Сказала – обдумай, нет ли кого по сердцу. Вот она рассердилась! А на другой день, примчалась на фаетоне, бежит по саду, зонтик в кусты, взбежала на терасы, сама не своя. Села в кресла, в себя глядится. Что такое?

«Попить дай, жарко. А знаешь, я Никандру Михайловича встретила, познакомили нас… Васенькина отца!»

Вон что. Приехал тоже. И цельный у него тут дворец. Карасинщик их познакомил. Вскорости приезжает с Курапетом, кричит – «нянь, сливошное мое давай!» А это любимое у ней платье было, муслиновое. И складненькая она, а в сливошном – как канфетка, залюбуешься. Переоделась, розаны приколола, выбежала к нему… широкая шляпка у ней была, белая вся, – он так и вострепетал. А она мне – «прощай, нянюк, увозит меня Курапет Давыдыч!» И укатили. А я, правда, перепугалась: ну-ка, обвенчается без меня. Вечером прикатила, говорит – у Никандры Михайлыча была, и какой у него дворец… – «может, говорит, за невесту Курапета меня считает, с ним пригласил». С того дня совсем моя Катичка повеселела, карасинщик сыматься ее устроил на картинки, – вот-вот, снима эти. По горам ее возили, и в лодочке сымали, будто она на море тонула, а за это ей денежки давали, много. Очень старался карасинщик. Как-то из города прикатила, кричит:

«Скоро наши Москву возьмут, письмо получил Никандра Михайлыч!»
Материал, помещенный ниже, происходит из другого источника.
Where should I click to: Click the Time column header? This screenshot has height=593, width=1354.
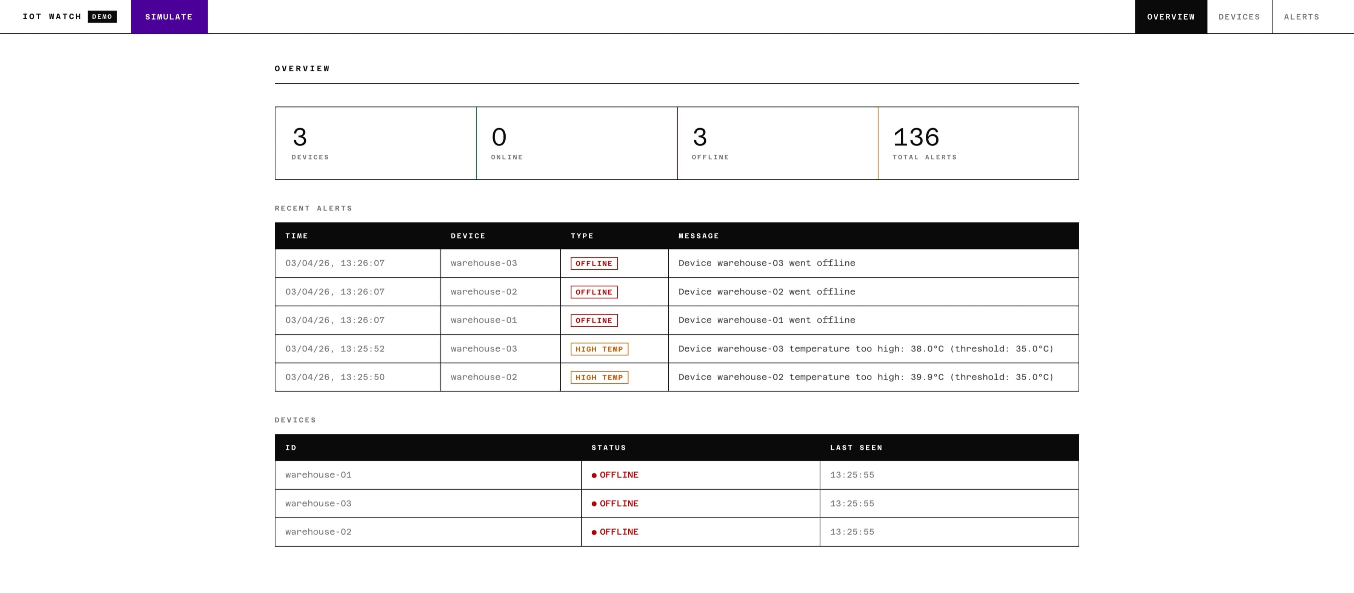(296, 236)
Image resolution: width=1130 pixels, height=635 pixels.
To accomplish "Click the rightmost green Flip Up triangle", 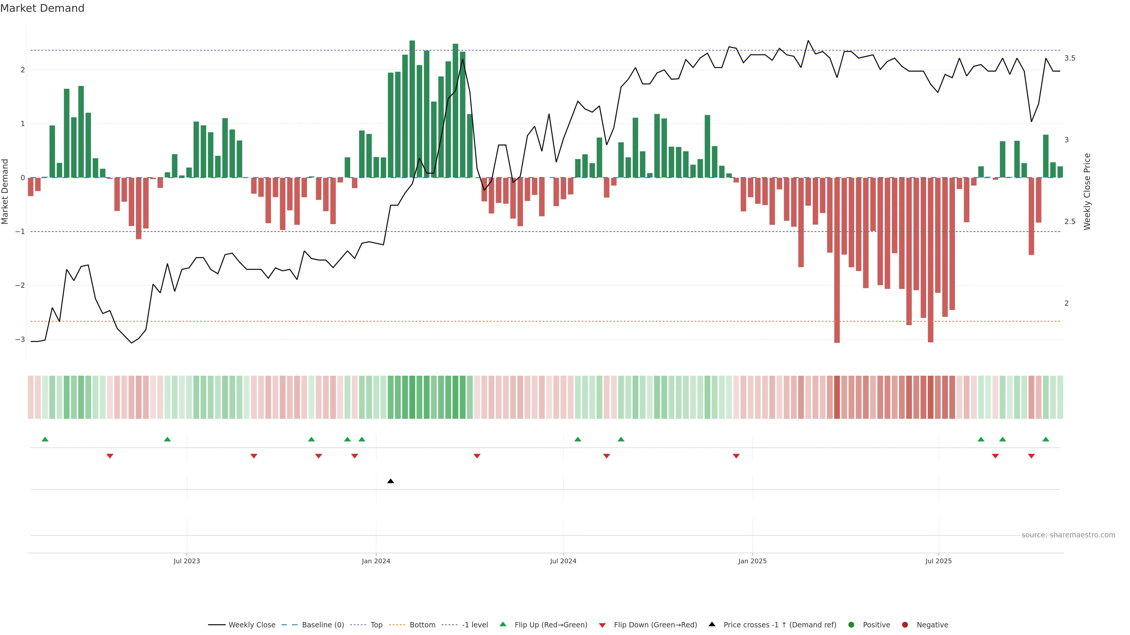I will [1046, 439].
А карасинщику опять его карасин наши добровольцы у большевиков отбили, и он богаче прежнего стал, много карасину продал немцам, не то французам. И купил себе дачу новую. И приезжает. «Я, – говорит, – маленький подарок вам привез». И вынимает синюю бумагу. Что такое? А это казенная бумага, дачу ей подарил! Она – никак, не могу. А он ей – «а вот я помер, а вам и подают эту бумагу… а почему от живого не хотите?» Она – ни за что. Он и молит: «что я могу сделать для вас приятное?» Она так задумалась… – «вы молодой, а не воюетесь за Россию… сделайте для меня подвиг». Он так и законфузился. А она вытянулась на креслах, улыбается. «У меня, – говорит, Курапет-то, – сердце не в порядке». А она свое: «ну, тогда маленький подвиг, отдайте вашу дачу на лазарет… наши скоро сюда придут». Уехал, ни слова не сказал. Недели через две повез Катичку на дачу, а там уж лазарет. Приезжает она домой, кричит: «нянь, он добрый, он все для меня сделал! а я его в лобик поцеловала!» Вечером приезжает карасинщик, она ему на роялях поиграла. Стал прощаться: «еду, – говорит, – завтра в Кеев, чего вам привезть?» Она ему и сказала: «кеевского варенья и самого себя». Как он воскричит: «я молюсь на вас!» Поглядел жалостливо так, воздохнул и уехал. И не приехал больше. Под Катеринославом, что ли, разбойники стрелять стали, сколько-то в поезде убили, и карасинщика нашего. А через месяц бумага нам, от нотариса, – дача та Катичке осталась. Так она и осталась там – и наша, и не наша.